WHAT YOU NEED TO DO
Render every row below as a numbered list, skipping blank lines and leaving out the pictures.

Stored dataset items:

- - - - -

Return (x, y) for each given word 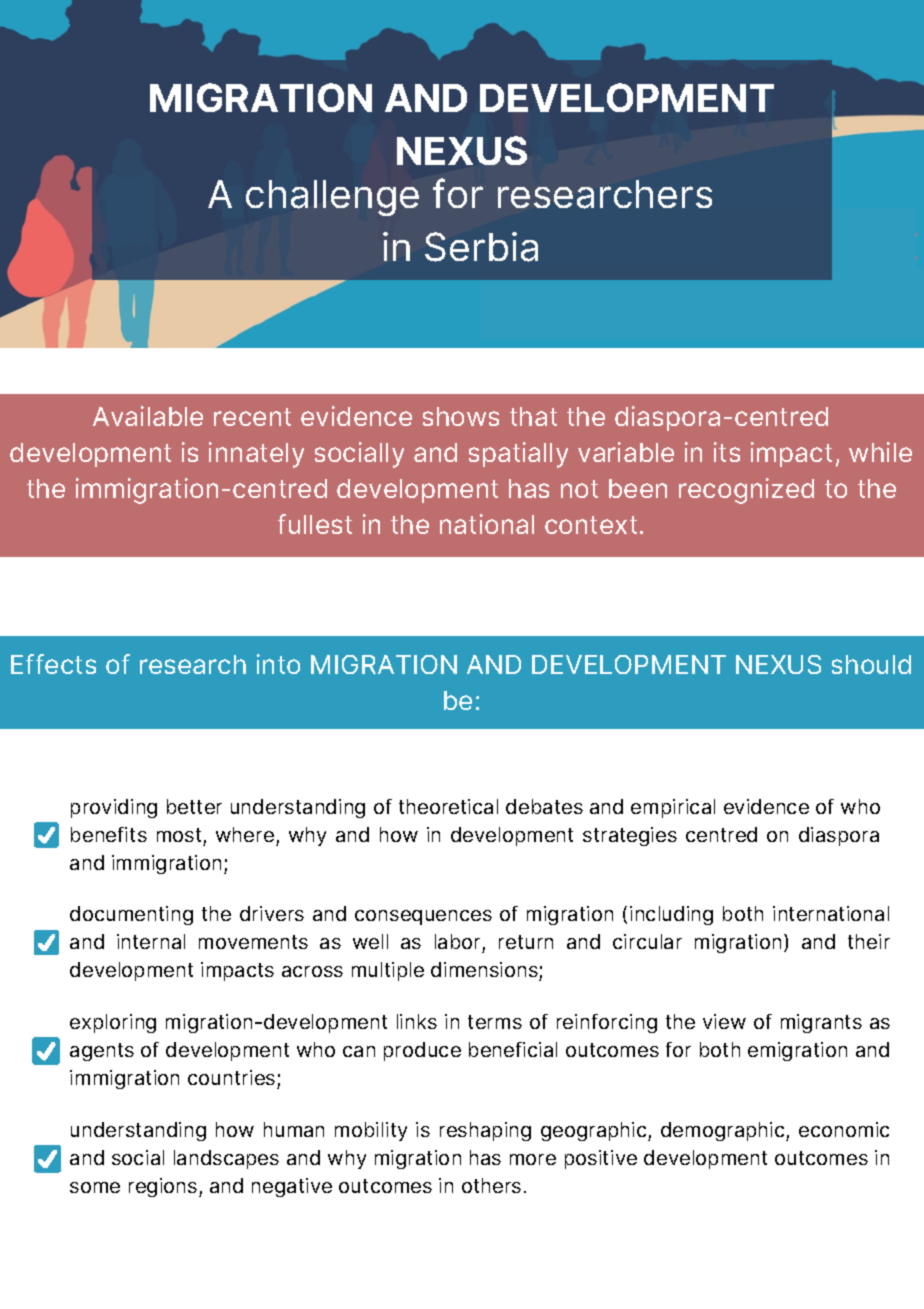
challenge (332, 198)
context (591, 525)
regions (164, 1187)
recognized (746, 491)
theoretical (448, 806)
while (880, 452)
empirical (673, 808)
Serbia (481, 247)
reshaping (485, 1131)
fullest (315, 524)
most (179, 835)
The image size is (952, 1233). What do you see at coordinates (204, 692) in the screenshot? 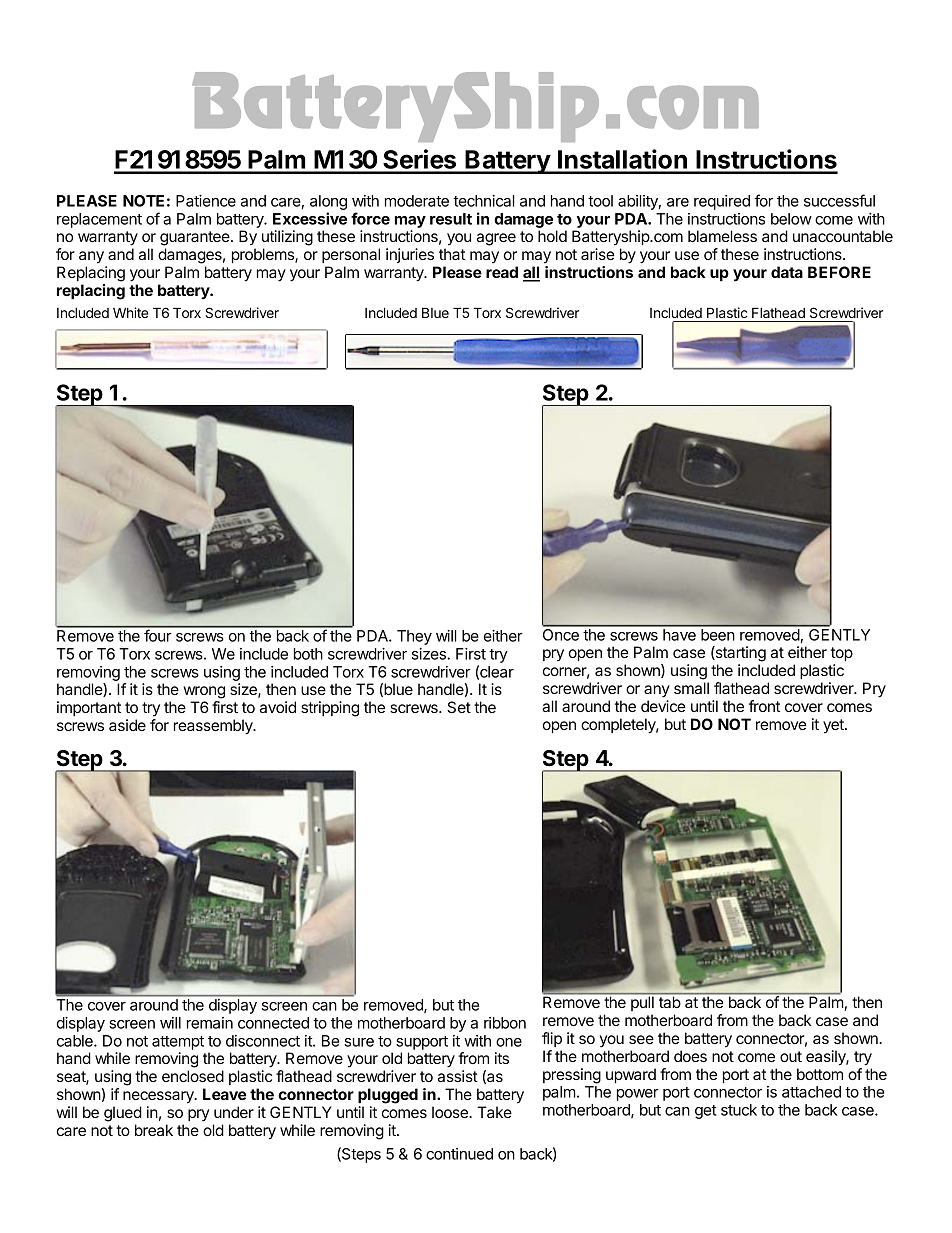
I see `wrong` at bounding box center [204, 692].
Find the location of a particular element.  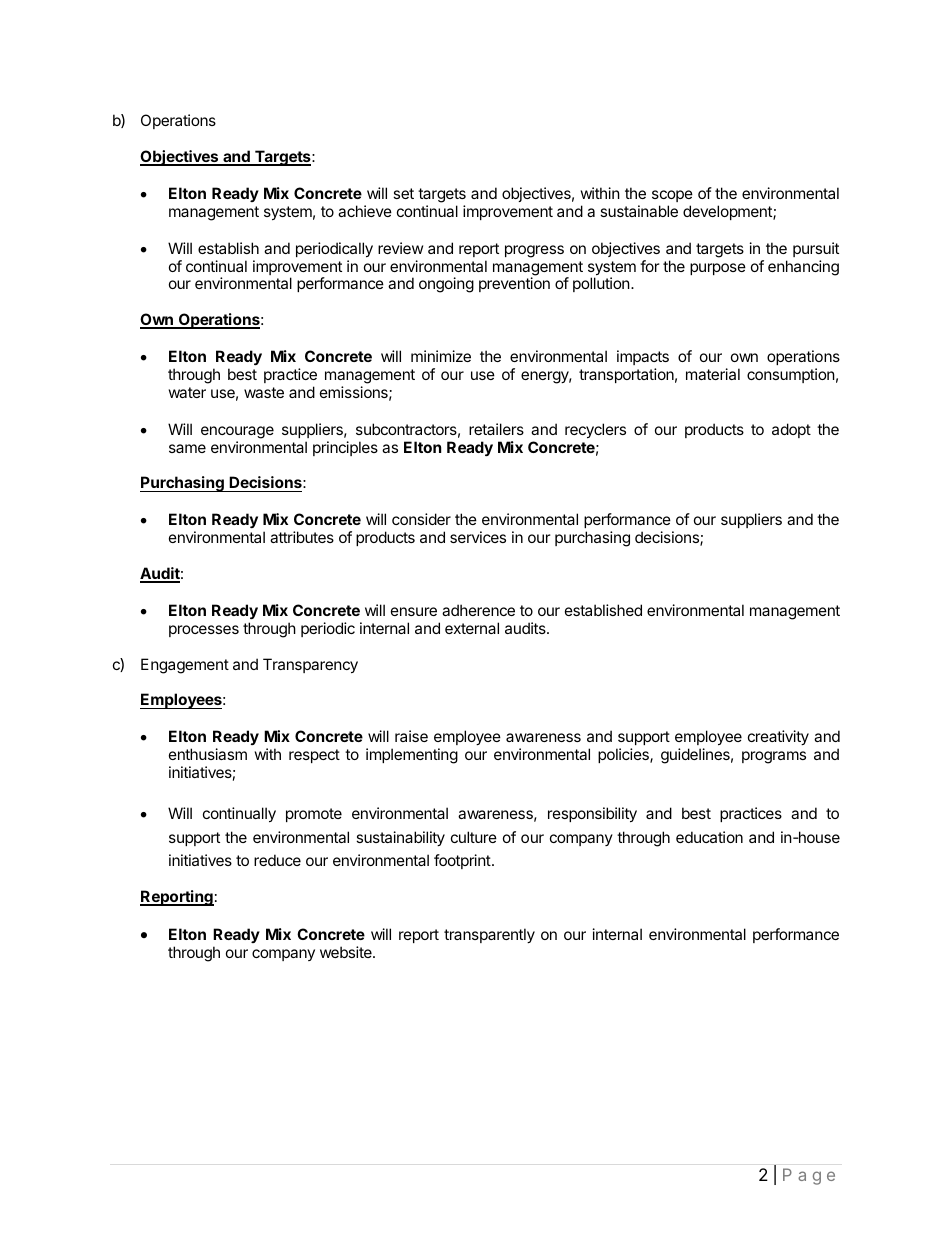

- - - - -

RESULT OF THE EXERCISE
1. Return (x, y) for each given word 
2. challenge (332, 198)
3. context (591, 525)
4. regions (164, 1187)
5. recognized (746, 491)
6. theoretical (448, 806)
7. while (880, 452)
8. empirical (673, 808)
9. Serbia (481, 247)
10. reshaping (485, 1131)
11. fullest (315, 524)
12. most (179, 835)
13. The image size is (952, 1233). What do you see at coordinates (204, 692) in the screenshot? 
14. I see `wrong` at bounding box center [204, 692].
15. Find the location of a particular element.  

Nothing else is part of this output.